The writer Leon Uris tracked down the retired diplomat in 1972 and interviewed him. This attracted the attention of the Salvadoran media, and Castellanos gave another brief radio interview in 1976, but otherwise he remained anonymous and his contribution went unrecognised until well after his death in 1977.

Castellanos' efforts on behalf of the Jews of Central Europe have been recognized at various times by the Anti-Defamation League, the American Jewish Committee, and the group Visas For Life. In 1995 President Bill Clinton, in a letter to the Anti-Defamation League, paid tribute to Colonel Castellanos and other members of the Salvadoran diplomatic corps, for their efforts in saving thousands from Nazi extermination. In 1999 the Jerusalem City Council honored Castellanos' granddaughter, Guadalupe Díaz de Razeghi, on the occasion of the inauguration of El Salvador Street in the neighborhood of Givat Masua.

After the Israeli Foreign Ministry and the Jewish Community of El Salvador have both applied to Israel's Holocaust Martyrs' and Heroes' Remembrance Authority", José Arturo Castellanos Contreras was recognized with the title of "Righteous Among the Nations" by Yad Vashem in 2010.

Colonel Castellanos' grandsons Alvaro Castellanos and Boris Castellanos composed and wrote THE RESCUE - A Live Film-Concerto (An Expanded Cinema Documentary work by Alvaro Castellanos and Boris Castellanos).

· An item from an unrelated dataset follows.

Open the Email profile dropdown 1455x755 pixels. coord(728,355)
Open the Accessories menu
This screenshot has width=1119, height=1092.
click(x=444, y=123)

It is a performative film experience that combines a 60-minute documentary film with a live musical performance of its musical soundtrack, to recount the story of Colonel Castellanos.

==Personal life==
Castellanos married Maria Schürmann, a native of Switzerland, with whom he had a daughter and two sons: Frieda, Paul Andree, and José Arturo Castellanos Jr.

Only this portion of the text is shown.